The reasonably damp and tangled long, dark brown hair fluttered way from her youthful face, and Chris could gauge her at no older than eighteen.
She looked familiar, where from he wasn't entirely sure.

"You got somewhere to go?"

She shook her head softly, suddenly finding him more interesting to look at. She found herself face to face with him– the one person she'd been looking for.

"I don't really like the idea of you spending another night out here." He continued, looking her over.

Her eyes widened somewhat. How did he know that she'd spent the last night out there?

"I noticed you huddled up in the bus stop earlier this morning." He explained, letting her into his flat.
He took a closer look at her, sliding her damp hair between his index finger and thumb. "You're wet through."

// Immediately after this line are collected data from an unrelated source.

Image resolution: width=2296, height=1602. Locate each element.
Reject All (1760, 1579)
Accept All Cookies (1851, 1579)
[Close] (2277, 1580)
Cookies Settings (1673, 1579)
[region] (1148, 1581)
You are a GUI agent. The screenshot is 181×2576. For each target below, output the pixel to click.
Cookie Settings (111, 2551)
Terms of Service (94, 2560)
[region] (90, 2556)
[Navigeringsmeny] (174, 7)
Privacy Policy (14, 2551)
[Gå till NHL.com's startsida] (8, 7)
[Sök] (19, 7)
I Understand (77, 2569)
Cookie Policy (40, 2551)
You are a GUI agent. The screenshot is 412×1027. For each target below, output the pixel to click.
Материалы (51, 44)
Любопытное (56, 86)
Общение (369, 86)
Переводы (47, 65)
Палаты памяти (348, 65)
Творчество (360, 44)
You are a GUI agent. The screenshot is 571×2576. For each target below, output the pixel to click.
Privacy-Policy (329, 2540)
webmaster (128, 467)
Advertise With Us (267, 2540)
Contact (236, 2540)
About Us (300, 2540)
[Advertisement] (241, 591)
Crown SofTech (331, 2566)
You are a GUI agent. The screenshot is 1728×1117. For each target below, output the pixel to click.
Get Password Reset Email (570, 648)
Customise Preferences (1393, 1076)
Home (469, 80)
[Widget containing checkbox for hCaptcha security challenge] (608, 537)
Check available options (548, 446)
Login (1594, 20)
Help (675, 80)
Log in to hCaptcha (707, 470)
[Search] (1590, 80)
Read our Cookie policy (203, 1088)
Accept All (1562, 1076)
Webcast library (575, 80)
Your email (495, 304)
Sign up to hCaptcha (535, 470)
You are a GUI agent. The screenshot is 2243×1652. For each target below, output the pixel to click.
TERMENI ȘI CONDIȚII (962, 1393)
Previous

She shivered from his affectionate touch, and it was something that she freely welcomed. Although he was a complete stranger to her, it was the contact he dealt to her that was so soothingly familiar.
She placed her hand around his wrist, as he twirled a wavy wisp of damp hair around his index finger. She caressed the inside of his wrist with her thumb.

"Hey," Chris spoke softly, "whatever's happened, it's over now. You're safe and you're with me."

She edged away slowly and removed her hand from around his wrist.
He felt so warm and soft and she felt like wrapping her arms around him, but he didn't know her and she didn't know him. For that reason, it certainly would've made him feel uncomfortable at the action.

"I should think about getting you to bed." He supposed. "I need to go to work tomorrow and you're probably really tired."